* [Data for the task]
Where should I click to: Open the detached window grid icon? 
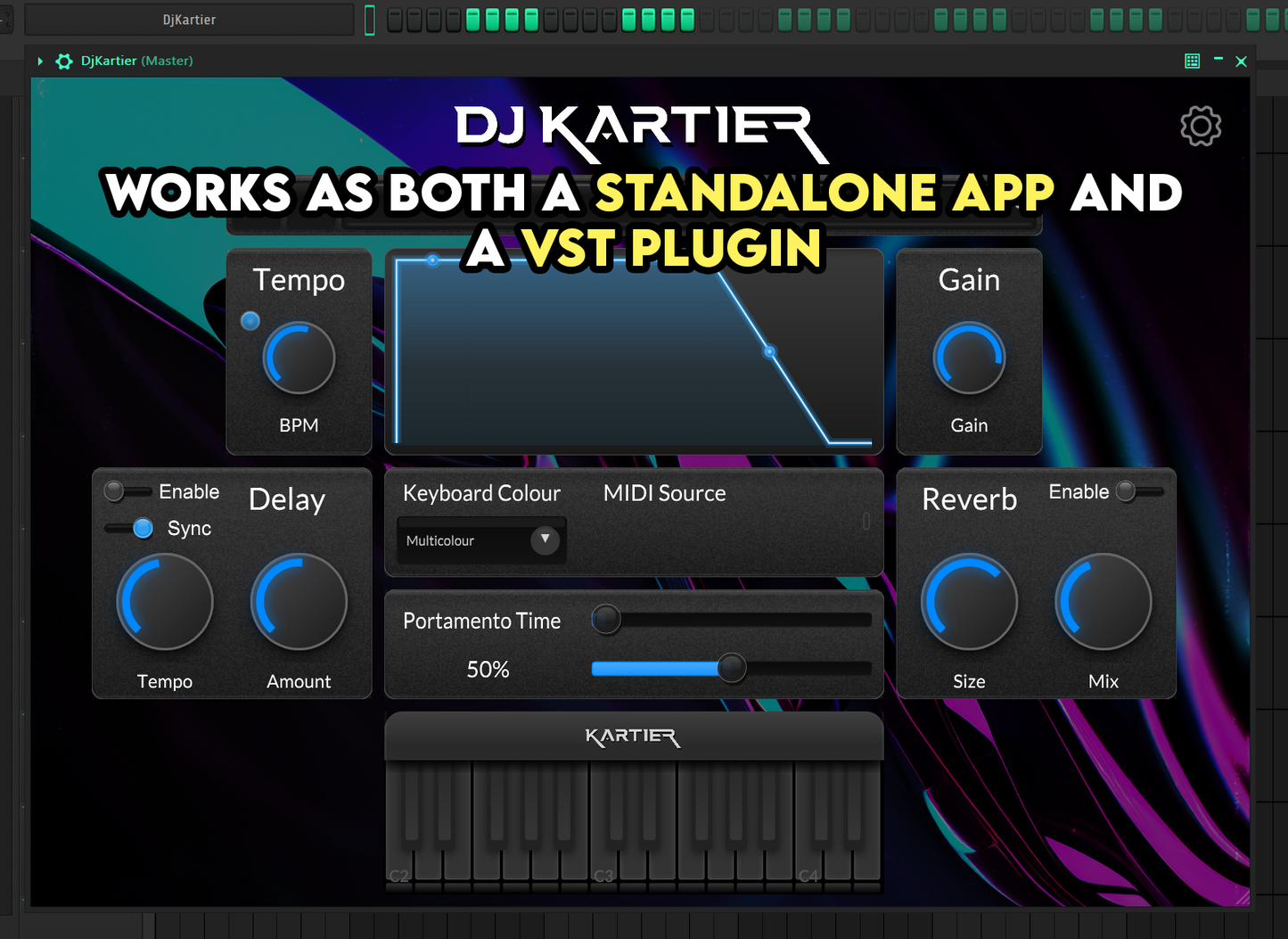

---

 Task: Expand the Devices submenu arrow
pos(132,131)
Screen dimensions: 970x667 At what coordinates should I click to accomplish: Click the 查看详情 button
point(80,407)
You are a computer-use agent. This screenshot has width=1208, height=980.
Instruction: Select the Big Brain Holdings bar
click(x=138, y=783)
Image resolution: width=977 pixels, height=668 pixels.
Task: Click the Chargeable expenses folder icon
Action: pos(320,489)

* [Directions for this task] Scan the lines above for "Task: Expand the Devices submenu arrow" and for "You are a computer-use". Repeat exactly the line holding each of them and every line in between.

* [Output for this task]
 Task: Expand the Devices submenu arrow
pos(132,131)
Screen dimensions: 970x667 At what coordinates should I click to accomplish: Click the 查看详情 button
point(80,407)
You are a computer-use agent. This screenshot has width=1208, height=980.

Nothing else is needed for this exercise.